Bolden has inspired a number of fictional characters with his name. The Canadian author Michael Ondaatje wrote a novel Coming Through Slaughter, which features a "Buddy Bolden" character who in some ways resembles Bolden, but in other ways is deliberately contrary to what is known about him.
  • The character of Buddy Bolden helps Samuel Clemens solve a murder in Peter J. Heck's novel, A Connecticut Yankee in Criminal Court (1996).
  • Bolden is featured as a prominent character in David Fulmer's murder mystery entitled Chasing the Devil's Tail,[7] where he is a bandleader and a suspect in the murders. He also appears by reputation or in person in Fulmer's other books.
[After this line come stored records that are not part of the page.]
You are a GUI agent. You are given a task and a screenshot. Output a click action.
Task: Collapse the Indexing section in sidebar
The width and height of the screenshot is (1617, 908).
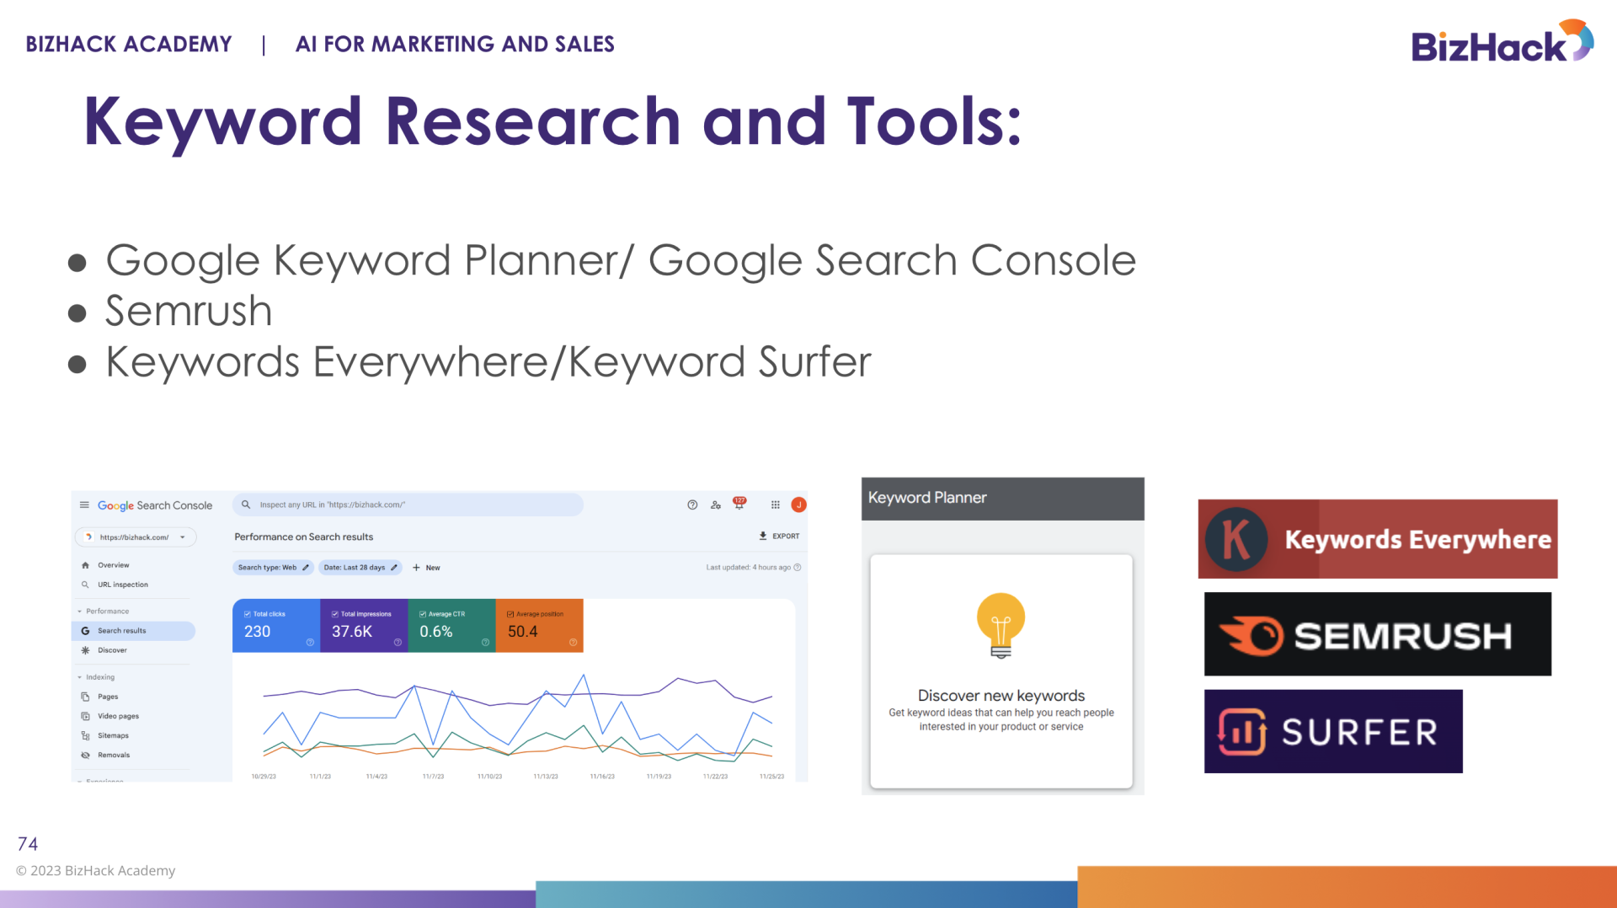[80, 677]
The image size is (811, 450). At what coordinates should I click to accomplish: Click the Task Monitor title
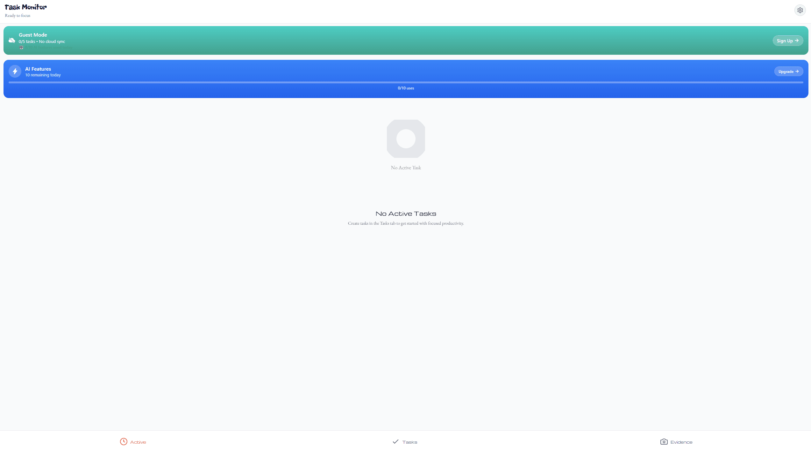click(25, 7)
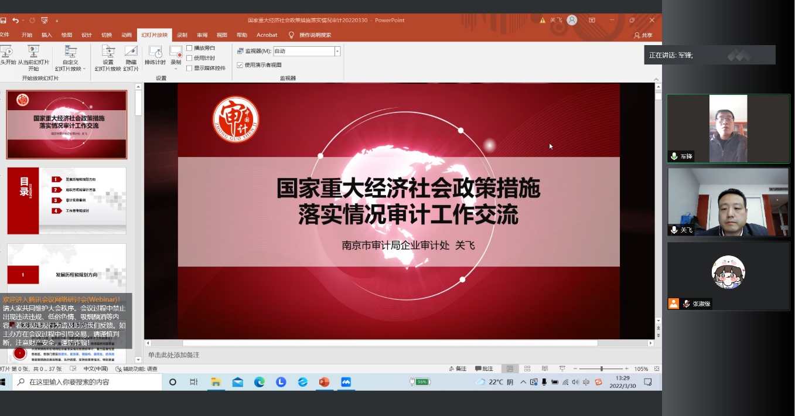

  • In Tiger Rag, Nicholas Christopher tells the story of Bolden and the lost cylinders he recorded with his group.

Plays and films

  • Bolden is featured in August Wilson's play Seven Guitars. Wilson's drama includes the character King Hedley, whose father named him after King Buddy Bolden. King Hedley constantly sings, "I thought I heard Buddy Bolden say..." and believes that Bolden will come down and bring him money to buy a plantation.
  • Wilson's King Hedley II continues the story of Seven Guitars, and also refers to Bolden.